Would you copy each line of the records that includes the word "computer"?

**EXTRACTED DATA**
►
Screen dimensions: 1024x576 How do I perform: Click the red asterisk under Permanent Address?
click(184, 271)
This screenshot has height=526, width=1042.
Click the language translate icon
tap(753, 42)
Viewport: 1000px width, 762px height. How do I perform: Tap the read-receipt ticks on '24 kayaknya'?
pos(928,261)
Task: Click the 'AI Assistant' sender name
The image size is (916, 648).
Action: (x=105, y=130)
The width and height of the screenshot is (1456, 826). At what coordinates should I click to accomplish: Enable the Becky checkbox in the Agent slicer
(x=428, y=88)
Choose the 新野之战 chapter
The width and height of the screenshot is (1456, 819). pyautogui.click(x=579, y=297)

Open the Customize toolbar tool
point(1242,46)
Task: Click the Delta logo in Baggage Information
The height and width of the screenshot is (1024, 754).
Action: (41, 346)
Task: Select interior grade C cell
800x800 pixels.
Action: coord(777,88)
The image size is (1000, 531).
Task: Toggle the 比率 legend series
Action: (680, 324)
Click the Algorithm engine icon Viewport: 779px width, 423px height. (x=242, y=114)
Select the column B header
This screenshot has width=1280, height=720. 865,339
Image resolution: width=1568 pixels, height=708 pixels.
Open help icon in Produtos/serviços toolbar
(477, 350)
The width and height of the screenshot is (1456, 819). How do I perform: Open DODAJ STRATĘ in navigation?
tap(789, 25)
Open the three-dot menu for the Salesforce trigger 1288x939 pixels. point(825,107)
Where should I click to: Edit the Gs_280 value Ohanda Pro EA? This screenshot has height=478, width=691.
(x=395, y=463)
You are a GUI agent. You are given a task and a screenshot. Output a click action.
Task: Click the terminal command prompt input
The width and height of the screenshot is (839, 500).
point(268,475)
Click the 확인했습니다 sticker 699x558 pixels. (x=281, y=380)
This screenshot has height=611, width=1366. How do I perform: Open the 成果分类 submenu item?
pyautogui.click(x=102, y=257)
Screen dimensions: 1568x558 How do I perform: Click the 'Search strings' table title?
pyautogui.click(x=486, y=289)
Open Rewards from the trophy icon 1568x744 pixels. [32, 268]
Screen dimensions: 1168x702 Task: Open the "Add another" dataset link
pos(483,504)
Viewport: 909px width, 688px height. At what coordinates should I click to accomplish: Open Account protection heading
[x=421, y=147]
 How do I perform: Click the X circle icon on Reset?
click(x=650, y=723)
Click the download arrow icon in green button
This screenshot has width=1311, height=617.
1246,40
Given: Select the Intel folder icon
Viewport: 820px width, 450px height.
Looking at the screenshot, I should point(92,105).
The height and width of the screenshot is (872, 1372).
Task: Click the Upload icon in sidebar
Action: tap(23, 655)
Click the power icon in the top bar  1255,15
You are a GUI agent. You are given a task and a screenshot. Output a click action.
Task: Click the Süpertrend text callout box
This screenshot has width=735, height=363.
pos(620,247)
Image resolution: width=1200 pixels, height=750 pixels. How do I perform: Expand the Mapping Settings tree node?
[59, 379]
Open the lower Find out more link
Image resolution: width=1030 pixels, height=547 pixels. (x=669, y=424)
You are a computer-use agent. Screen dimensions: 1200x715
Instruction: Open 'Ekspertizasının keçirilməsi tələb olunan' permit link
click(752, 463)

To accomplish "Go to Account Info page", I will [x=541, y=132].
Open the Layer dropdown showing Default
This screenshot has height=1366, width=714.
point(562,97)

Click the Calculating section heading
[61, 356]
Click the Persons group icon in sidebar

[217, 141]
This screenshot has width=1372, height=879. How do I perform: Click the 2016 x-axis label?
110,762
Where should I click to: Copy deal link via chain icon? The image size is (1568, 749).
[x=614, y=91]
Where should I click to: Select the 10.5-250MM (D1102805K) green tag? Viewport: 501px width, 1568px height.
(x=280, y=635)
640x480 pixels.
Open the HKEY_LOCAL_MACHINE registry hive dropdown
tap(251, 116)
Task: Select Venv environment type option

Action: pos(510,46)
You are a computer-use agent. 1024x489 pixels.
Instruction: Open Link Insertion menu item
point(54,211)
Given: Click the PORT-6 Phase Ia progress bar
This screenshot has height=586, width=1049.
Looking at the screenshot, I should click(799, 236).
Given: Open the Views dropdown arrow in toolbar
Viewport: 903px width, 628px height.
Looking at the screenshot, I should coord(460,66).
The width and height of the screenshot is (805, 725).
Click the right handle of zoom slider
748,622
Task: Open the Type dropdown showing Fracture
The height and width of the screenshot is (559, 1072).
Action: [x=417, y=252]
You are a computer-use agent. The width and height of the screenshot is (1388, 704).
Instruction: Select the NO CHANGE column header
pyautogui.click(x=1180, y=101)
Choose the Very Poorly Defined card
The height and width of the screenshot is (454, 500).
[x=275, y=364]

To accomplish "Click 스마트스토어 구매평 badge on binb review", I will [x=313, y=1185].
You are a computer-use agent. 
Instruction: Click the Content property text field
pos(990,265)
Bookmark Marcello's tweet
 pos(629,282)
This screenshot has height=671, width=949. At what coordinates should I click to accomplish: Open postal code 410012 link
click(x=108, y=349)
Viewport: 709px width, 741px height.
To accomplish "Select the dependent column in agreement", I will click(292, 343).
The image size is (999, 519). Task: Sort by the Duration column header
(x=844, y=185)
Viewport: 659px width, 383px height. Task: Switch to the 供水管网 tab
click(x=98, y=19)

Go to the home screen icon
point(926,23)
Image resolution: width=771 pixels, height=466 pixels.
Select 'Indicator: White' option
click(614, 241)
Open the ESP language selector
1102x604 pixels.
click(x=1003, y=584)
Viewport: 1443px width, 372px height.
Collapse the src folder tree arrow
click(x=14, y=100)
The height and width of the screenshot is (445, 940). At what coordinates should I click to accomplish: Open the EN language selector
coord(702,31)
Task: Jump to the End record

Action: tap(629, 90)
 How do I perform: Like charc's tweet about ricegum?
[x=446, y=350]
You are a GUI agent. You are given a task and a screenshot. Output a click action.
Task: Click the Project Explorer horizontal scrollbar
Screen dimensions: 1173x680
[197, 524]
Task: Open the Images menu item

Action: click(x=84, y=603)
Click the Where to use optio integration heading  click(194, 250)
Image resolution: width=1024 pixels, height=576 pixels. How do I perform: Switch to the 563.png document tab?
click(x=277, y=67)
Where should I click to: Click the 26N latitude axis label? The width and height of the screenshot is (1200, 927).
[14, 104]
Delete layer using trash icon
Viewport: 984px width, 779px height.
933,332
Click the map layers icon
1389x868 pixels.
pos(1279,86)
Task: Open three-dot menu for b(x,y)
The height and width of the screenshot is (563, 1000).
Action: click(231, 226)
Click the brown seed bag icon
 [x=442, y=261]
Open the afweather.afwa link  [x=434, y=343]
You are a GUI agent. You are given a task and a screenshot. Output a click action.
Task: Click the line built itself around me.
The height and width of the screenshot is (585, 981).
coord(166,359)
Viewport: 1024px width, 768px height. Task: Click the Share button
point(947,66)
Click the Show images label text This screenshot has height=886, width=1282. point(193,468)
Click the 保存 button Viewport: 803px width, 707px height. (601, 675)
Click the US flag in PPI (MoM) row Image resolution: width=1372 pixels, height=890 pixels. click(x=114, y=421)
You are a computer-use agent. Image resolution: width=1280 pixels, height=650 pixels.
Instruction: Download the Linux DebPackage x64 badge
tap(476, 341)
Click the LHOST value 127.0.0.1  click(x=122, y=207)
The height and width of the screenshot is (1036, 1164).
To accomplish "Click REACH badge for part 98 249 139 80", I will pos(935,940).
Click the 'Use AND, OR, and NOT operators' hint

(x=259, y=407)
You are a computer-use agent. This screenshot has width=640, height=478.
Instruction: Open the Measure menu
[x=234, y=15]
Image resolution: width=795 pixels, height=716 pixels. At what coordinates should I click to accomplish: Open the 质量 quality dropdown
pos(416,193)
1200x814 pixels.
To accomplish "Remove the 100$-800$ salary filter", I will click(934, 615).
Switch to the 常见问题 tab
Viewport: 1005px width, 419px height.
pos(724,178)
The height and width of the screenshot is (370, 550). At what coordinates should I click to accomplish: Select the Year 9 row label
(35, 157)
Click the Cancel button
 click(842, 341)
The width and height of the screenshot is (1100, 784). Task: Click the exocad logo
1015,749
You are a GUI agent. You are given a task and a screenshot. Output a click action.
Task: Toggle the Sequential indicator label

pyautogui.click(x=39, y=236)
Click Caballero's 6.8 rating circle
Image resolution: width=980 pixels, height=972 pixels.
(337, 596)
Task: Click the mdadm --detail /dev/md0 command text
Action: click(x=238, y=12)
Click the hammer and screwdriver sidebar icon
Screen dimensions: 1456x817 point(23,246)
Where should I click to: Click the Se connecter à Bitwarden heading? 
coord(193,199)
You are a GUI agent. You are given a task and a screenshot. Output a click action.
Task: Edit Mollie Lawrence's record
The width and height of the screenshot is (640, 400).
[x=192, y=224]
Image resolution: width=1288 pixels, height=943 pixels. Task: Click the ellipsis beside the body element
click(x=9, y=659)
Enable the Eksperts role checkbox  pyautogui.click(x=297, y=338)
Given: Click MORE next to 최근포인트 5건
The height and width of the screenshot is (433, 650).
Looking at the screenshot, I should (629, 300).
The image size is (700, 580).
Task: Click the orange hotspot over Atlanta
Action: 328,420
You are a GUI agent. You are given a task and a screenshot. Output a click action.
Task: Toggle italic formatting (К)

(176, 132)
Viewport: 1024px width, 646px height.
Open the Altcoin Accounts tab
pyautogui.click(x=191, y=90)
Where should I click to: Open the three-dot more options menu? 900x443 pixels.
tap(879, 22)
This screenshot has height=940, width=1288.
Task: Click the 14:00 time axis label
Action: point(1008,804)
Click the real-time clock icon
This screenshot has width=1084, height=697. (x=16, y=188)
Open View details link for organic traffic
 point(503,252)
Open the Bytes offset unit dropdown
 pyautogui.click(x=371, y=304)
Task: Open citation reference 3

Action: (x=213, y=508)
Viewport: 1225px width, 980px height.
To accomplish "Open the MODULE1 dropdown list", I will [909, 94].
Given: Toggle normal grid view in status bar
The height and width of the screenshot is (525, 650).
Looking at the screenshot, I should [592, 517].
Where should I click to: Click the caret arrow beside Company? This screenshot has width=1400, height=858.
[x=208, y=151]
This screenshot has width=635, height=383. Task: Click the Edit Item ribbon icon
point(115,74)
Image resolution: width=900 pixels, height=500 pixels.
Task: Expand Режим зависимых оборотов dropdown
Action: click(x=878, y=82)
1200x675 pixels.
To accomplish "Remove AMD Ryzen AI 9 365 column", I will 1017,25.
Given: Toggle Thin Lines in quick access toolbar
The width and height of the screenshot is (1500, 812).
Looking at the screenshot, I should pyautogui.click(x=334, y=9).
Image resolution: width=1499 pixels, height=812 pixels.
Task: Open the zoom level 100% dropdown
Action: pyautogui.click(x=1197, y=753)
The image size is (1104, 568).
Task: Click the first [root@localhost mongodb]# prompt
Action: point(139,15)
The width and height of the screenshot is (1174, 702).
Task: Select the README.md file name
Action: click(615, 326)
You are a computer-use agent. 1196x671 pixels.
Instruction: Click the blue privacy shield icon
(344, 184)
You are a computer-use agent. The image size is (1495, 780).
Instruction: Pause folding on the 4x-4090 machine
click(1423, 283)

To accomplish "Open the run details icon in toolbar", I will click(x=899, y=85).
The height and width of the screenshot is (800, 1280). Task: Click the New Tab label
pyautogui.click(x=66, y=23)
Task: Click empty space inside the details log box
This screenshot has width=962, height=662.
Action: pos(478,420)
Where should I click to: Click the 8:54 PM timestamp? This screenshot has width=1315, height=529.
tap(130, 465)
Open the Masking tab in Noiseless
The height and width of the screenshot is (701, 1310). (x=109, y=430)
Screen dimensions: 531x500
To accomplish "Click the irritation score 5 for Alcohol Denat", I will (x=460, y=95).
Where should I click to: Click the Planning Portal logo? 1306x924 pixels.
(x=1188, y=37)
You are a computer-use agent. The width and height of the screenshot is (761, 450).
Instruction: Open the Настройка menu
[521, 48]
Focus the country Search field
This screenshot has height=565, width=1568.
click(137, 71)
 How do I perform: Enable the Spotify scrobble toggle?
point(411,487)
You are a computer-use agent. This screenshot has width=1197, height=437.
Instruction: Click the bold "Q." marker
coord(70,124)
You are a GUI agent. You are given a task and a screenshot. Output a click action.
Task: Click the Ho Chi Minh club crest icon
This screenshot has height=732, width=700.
◄
**RESPONSE TO THE TASK**
You are a computer-use agent. Screen dimensions: 1200x715
You are a computer-use agent. 1024x489 pixels.
You are a computer-use agent. The width and height of the screenshot is (1388, 704).
You are a computer-use agent. 
You are a computer-use agent. Image resolution: width=1280 pixels, height=650 pixels.
You are a computer-use agent. This screenshot has width=640, height=478.
You are a computer-use agent. 1196x671 pixels.
You are a computer-use agent. The image size is (1495, 780).
You are a computer-use agent. The width and height of the screenshot is (761, 450).
You are a computer-use agent. This screenshot has width=1197, height=437.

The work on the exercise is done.